- [Page]
Si cette déclaration permet de comprendre la structure formelle de ces peintures, elle permet également de saisir combien le hors-champ est important dans sa manière de travailler. Les oeuvres exposées dans cette salle, plus anciennes que les autres, les liens que l’artiste tisse avec d’autres artistes qu’il admire, sont autant de points d’ancrages permettant de mettre en perspective sa démarche artistique. Ponctuant l’espace, de très longs dessins suggèrent de vastes panoramas portuaires. Réalisés au crayon, à la gouache, à l’aquarelle, au lavis, à la craie, à l’huile, à l’encre mais aussi au bitume de Judée sur papier parfois huilé, ils montrent des bateaux, hangars, entrepôts, grues, caisses et cargaisons, voies ferrées, containers, souvent réunis autour d’une ligne d’horizon centrale. Le ciel et le sol semblent déjà des espaces abstraits d’où émergent les motifs choisis par l’artiste de manière très contrastée, parfois proche de la solarisation.
Présentés en étages, par deux ou trois, ces panoramas peuvent aussi être fendus en diptyques par un cadre venant rappeler la réalité du support et couper la séduction de ces images. Ces découpes impromptues sont en cela les prémices des « objecteurs », ces éléments de distanciation que seront les formes géométriques rondes, carrées ou rectangulaires noires circulant ensuite dans nombre de ses aquarelles. Le motif du tas ou de l’amoncellement créant des formes inédites, des compositions quasi sculpturales d’objets enchevêtrés ou de matières premières traverse beaucoup d’oeuvres de cette salle. Pyramides de sable ou de charbon et wagons de marchandises rectangulaires font écho à l’abstraction de formes géométriques.Marcher dans le paysage industriel, l’arpenter, en extraire des atmosphères, observer ses matériaux, la forme des machines et des moyens de stockages fut un manière pour l’artiste de chercher les enjeux de sa pratique.
Cette nécessité de partir du paysage industriel inscrit Yvan Salomone dans une histoire des arts visuels, de l’art conceptuel en passant par la photographie et le cinéma, où les zones portuaires et de chantiers ont maintes fois imprimé la pellicule. Des oeuvres récentes et identifiables par leurs couleurs éclatantes et leurs cadrages plus serrés sur un motif, permettent au visiteur de faire un saut temporel de parfois plus de vingt ans dans la pratique de cet artiste.
Deux photographies d’artistes qu’Yvan Salomone admire, l’une de l’américain Allan Sekula (1951-2013), l’autre de la britannique Tacita Dean (1965), relient ces aquarelles au réalisme critique de pratiques qui questionnent la mémoire individuelle et collective.

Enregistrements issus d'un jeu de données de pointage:
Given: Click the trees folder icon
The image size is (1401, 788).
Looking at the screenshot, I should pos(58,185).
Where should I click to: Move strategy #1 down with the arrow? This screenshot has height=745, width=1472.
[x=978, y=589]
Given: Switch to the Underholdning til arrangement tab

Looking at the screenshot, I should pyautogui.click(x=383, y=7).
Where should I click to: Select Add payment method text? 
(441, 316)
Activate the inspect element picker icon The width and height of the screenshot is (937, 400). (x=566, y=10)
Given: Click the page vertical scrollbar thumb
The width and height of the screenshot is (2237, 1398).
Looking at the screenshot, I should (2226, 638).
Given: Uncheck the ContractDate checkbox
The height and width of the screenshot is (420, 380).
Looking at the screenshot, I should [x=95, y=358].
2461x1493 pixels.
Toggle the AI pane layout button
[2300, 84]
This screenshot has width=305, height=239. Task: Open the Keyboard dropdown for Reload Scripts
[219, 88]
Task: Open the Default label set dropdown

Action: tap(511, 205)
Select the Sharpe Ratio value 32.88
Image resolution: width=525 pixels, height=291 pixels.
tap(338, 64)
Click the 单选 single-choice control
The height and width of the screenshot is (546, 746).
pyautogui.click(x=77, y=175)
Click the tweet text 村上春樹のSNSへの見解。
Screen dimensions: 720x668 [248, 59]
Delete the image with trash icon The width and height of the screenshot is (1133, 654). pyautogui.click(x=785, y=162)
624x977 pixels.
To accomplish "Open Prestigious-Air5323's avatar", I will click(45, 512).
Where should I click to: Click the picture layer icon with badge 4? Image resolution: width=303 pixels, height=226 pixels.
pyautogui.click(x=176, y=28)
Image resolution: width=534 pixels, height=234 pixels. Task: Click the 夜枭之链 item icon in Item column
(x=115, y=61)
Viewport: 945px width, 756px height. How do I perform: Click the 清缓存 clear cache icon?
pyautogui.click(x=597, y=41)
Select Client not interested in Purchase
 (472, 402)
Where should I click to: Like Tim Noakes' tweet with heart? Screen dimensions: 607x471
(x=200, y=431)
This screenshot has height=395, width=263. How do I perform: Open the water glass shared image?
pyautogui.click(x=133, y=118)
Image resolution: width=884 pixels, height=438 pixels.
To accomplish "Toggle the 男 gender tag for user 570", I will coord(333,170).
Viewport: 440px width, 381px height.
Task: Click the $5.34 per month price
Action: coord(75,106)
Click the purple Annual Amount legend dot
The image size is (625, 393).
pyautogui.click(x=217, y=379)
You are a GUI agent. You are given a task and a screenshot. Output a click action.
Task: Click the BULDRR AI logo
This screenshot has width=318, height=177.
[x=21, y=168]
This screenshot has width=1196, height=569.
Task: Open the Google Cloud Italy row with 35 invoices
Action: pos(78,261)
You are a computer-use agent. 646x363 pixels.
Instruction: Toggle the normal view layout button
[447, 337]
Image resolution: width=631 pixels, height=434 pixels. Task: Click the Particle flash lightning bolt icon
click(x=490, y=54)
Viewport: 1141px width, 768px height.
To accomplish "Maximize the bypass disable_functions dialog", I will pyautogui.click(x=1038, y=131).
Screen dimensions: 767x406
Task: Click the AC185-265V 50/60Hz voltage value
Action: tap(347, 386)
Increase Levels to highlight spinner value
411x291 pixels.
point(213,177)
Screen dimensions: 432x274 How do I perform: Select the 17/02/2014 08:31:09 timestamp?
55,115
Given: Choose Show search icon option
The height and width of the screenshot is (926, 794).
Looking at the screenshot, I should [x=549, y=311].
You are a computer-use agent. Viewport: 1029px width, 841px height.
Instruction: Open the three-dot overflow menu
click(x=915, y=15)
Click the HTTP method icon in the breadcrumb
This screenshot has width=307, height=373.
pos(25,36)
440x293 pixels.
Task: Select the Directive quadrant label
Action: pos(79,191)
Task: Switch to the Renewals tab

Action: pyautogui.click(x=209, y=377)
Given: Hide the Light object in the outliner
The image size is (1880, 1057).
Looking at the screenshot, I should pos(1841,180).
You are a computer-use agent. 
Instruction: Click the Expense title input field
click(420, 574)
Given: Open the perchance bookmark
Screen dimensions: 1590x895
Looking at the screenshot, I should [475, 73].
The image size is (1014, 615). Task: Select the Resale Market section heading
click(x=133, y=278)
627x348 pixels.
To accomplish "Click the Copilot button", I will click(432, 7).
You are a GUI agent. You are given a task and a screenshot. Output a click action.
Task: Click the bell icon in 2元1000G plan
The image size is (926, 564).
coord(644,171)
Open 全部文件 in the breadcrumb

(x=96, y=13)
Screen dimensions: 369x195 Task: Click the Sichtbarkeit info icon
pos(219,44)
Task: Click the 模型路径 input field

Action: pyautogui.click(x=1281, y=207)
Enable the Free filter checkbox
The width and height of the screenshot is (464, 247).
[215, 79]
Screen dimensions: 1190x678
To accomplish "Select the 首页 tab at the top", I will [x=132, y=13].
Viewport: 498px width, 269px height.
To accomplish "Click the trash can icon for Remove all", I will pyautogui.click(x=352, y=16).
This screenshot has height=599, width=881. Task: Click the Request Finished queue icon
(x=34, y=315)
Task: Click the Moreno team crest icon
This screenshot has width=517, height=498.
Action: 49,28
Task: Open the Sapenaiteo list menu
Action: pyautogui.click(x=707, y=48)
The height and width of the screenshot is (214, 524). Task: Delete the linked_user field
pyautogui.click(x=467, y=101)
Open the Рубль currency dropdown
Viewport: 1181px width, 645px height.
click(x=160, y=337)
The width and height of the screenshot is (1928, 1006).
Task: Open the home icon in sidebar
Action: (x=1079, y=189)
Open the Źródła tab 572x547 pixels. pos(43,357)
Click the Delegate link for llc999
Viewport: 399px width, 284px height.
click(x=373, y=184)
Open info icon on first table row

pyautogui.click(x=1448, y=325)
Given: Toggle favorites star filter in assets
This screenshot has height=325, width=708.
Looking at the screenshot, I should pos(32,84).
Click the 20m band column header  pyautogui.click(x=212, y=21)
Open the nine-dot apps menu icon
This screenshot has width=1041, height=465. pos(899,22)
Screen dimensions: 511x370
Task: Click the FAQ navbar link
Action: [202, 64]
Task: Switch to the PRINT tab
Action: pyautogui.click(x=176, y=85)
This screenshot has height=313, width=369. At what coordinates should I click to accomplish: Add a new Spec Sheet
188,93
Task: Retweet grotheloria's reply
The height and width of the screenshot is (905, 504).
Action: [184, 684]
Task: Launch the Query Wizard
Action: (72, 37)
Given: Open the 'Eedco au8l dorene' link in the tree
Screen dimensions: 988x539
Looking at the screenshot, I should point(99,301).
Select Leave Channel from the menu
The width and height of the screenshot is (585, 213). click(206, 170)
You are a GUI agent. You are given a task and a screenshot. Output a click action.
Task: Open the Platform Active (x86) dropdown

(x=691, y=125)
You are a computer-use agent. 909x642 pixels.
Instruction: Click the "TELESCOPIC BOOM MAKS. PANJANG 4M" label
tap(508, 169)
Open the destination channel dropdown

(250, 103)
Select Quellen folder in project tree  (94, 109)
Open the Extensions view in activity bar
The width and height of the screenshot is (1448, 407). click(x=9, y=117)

- [Consigne] Indiquez par oui ou par non si chaque affirmation concorde avec le texte sur Yvan Salomone, en citant à l'identique les mots du texte qui tranchent : (a) certains des longs dessins ont été réalisés au bitume de Judée ; (b) les « objecteurs » sont des formes géométriques rouges ; (c) Tacita Dean est une artiste américaine. Les enregistrements n'ont aucun rôle ici.

- [Réponse]
(a) Oui : « mais aussi au bitume de Judée sur papier parfois huilé ».
(b) Non : « les formes géométriques rondes, carrées ou rectangulaires noires ».
(c) Non : « l’autre de la britannique Tacita Dean (1965) ».